The second one through my personal network. For that I am still going through
a consulting company as a subcontractor, just because that was the quickest
way to do it.

There are tons more pimps like Computer Futures and in Germany Gulp and
Etengo. Just sign up on their website, upload your CV and expect to get
spammed with every contract they have to fill.

Searching for them in GMail, I just noticed that many project descriptions are
in German, even if the job itself only requires English. They are very
formulaic so it shouldn't be too much of a problem if you don't speak German.

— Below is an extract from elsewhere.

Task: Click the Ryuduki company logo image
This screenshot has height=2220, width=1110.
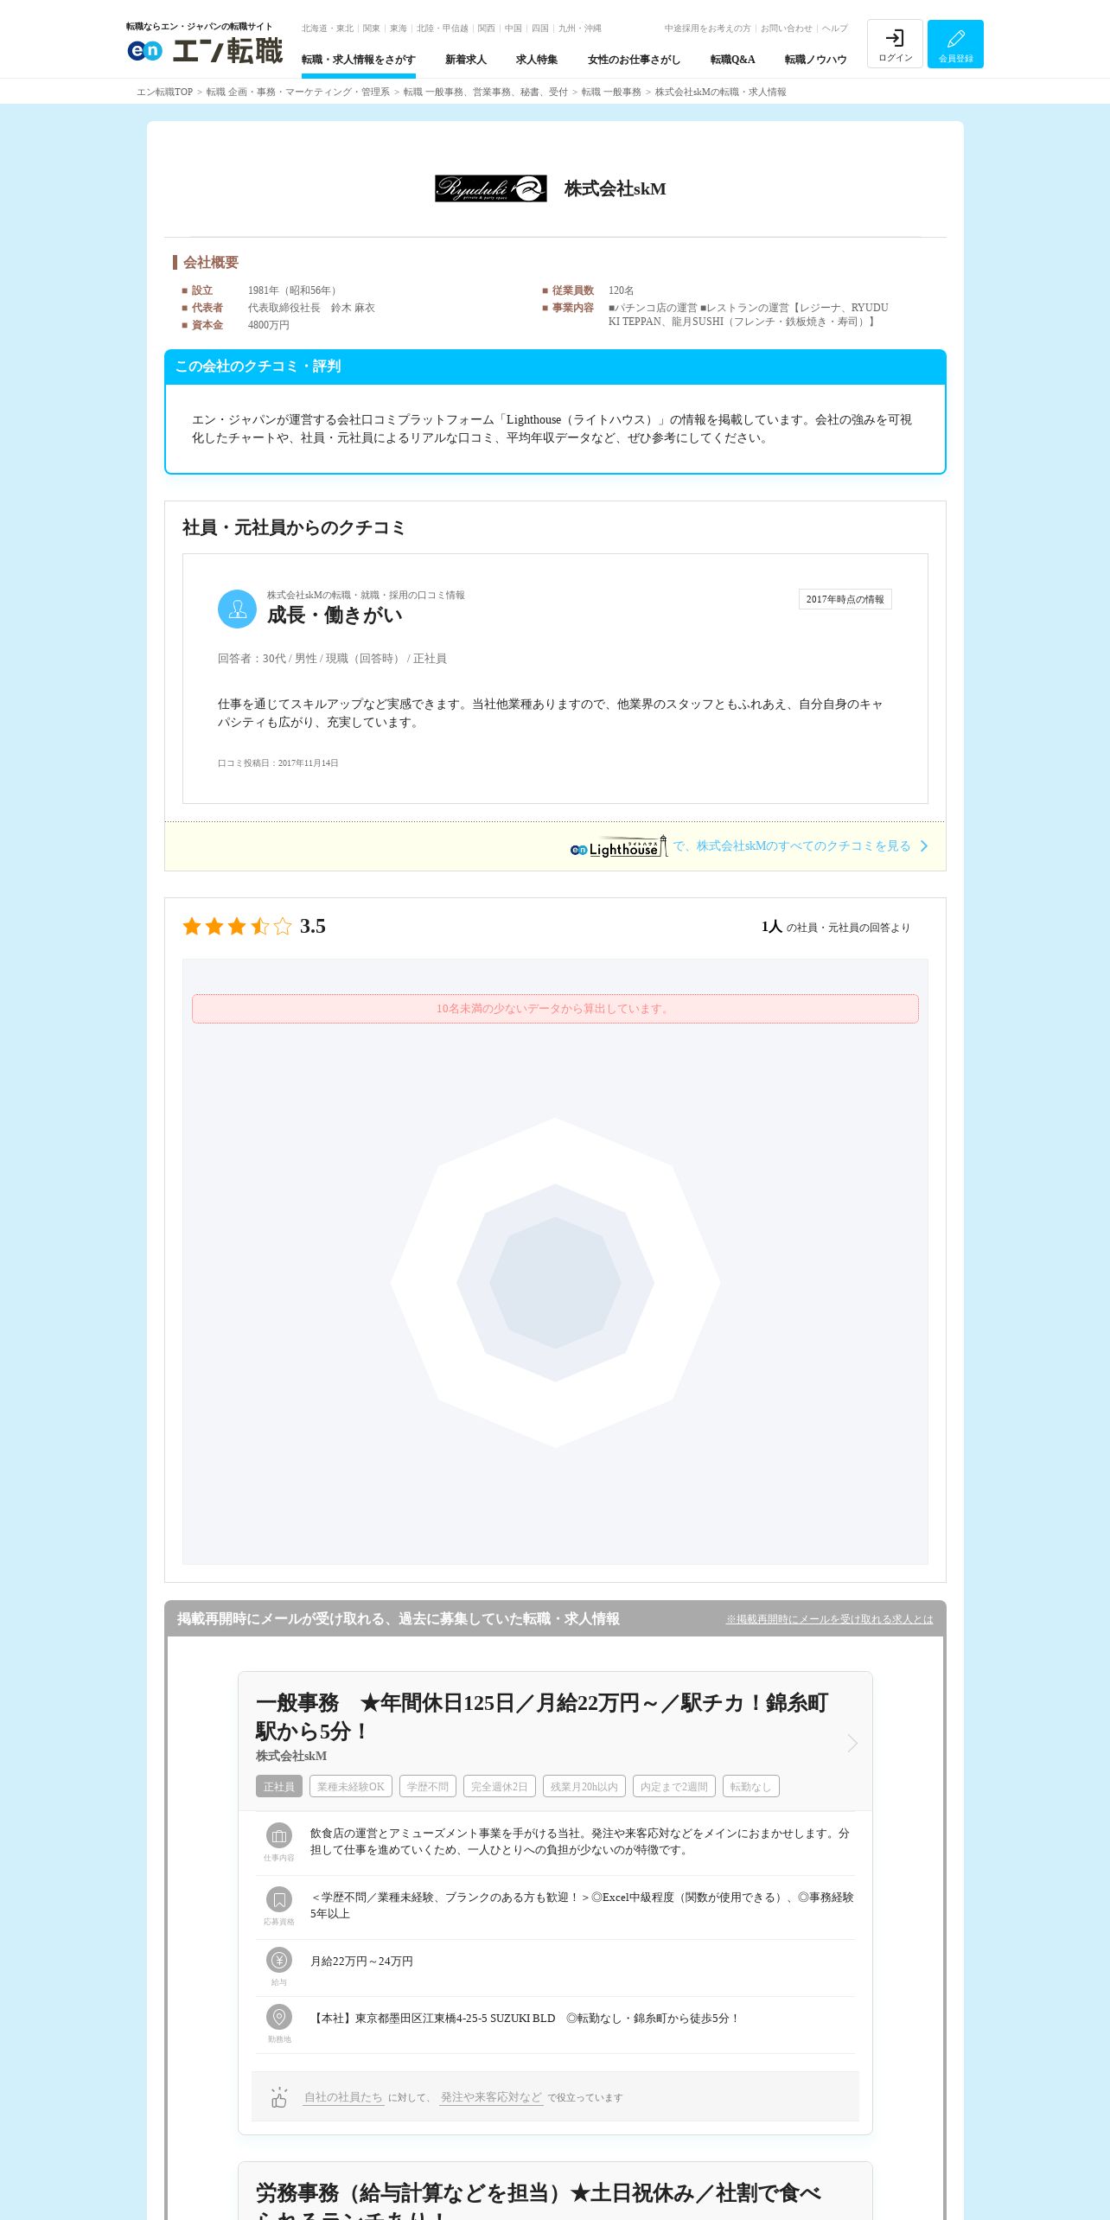Action: pyautogui.click(x=490, y=188)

Here's an example of one in English:

I am looking for a Frontend Developer for a very well-known exciting client of
mine .

Location: Berlin

Start: 01.09.2016

Lengths: 3 Months ++

Technical skills (please also reply, even if some technologies are not part of
your skillset):

    
    
      * Advanced JavaScript knowledge including modern JS libraries such as React and jQuery
      * Interacting with REST API backends via Ajax or WebSockets
      * Template engines, such as JSX or Closure Templates
      * Automated testing, unit tests with Jasmine & Karma, UI tests with Selenium Webdriver
      * HTML 5, including HTML 5 APIs such as Local Storage & History
      * CSS3, including pre-processors like LESS or SASS Experience with responsive web design
      * Experience with package managers like npm and Bower Build pipelines with Grunt, Gulp or webpack
      * Ideally ext.js experience
      * Team-based collaboration, including pair programing & code reviews
      * Agile software development with techniques such as Kanban
      * Working co-located within an integrated, cross-functional team
      * Close collaboration with user experience & product management experts
      * Distributed version control, Git or Mercurial
      * Lean & data-driven mindset, including analytics review & A/B testing
      * Familiar with tools & systems like Jira, Jenkins, Confluence, GitHub, Gitorious, Gerrit
      * Optional: Performance optimization tactics at build-time, run-time, & server-side
     

Sounds interesting? Please send your CV and your hourly rate to
redacted@example.com. If you know anybody who wants to do this role, please
forward the project description.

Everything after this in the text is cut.